Surviving in New York !

香純 恭ニューヨーク郊外からのブログ

Patriotism

5月 8th, 2013

海外に住んでいると、ふとした事で日本の良いところ、又は住んでいるその国の良いところに、改めて感じる事がよくあります。
私がNYの小学校で、「いいなぁ」と思わずプチ感動した事、それは、学校で国旗の扱いを教えてくれると言う事です。
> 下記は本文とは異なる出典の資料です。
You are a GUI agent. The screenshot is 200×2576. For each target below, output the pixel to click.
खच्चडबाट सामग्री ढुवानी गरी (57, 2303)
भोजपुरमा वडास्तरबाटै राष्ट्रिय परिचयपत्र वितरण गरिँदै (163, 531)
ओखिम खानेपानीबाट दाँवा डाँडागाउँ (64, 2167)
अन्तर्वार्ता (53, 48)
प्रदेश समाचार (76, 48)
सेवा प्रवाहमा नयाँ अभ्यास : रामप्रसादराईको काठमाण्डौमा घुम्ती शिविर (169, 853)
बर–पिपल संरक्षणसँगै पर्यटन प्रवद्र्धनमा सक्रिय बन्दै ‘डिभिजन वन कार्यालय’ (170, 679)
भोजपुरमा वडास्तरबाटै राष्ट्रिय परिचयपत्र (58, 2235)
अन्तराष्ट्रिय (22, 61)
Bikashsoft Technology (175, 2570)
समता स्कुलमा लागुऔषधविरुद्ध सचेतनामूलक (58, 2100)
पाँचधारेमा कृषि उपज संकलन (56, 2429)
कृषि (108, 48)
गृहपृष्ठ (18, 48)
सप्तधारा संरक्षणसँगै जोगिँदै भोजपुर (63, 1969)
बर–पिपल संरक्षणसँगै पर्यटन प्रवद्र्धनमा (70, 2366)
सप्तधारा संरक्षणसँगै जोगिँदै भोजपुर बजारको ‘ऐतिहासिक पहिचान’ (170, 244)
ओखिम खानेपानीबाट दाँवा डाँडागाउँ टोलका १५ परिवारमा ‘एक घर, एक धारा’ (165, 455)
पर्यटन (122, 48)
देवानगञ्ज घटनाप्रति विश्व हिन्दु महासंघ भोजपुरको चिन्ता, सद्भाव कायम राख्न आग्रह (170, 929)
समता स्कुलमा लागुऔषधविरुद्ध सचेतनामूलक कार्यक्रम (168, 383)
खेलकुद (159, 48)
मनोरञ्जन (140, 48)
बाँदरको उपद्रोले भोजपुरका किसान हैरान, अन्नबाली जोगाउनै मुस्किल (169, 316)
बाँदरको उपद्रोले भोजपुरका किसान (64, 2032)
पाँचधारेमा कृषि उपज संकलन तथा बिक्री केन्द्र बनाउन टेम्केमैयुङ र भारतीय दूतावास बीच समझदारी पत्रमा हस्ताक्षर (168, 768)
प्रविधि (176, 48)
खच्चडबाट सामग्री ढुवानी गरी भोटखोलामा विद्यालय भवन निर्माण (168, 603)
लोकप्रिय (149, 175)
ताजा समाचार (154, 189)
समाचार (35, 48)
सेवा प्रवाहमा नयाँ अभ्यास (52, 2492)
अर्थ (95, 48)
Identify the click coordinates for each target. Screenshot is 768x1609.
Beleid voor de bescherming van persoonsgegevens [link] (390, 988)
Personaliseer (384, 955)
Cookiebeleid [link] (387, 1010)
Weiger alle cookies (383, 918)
これはつまり、愛国心を育てる教育な訳です。

5年生になると、色々な係りが回ってきます。日本でいう所の生活係り(低学年のお手伝い等)とか、校内パトロールなど。その中に、”Flag” と呼ばれる国旗係りがあって、係りになると、生徒達は朝早くに登校し、寒くても暑くても外に出て何人かづつのグループで国旗を揚げます。一人はロープをゆっくり揚げおろし、一人は国旗の端を決して地面に付けまいと慎重に両手で抱え、ひとりはロープの動きに合わせて国旗をこれまた慎重に渡していきます。そう、国旗は自分の国のシンボル、決して地面に付けることなく、しわにする事無く、敬意をもって掲揚するのです。子供達はというと、これまた自分がこの係りになった事が誇らしいかのように堂々としているのです。それを見た低学年の子達はちょっと憧れの眼差しで、自分がその係りになる日を心待ちにしたりします。

アメリカ国旗は至る所で見られます。例えば国民の休日に、子供の友達の家に行った時、玄関前に悠々と掲げてあります。何も特別な事ではなく、よく見られる風景です。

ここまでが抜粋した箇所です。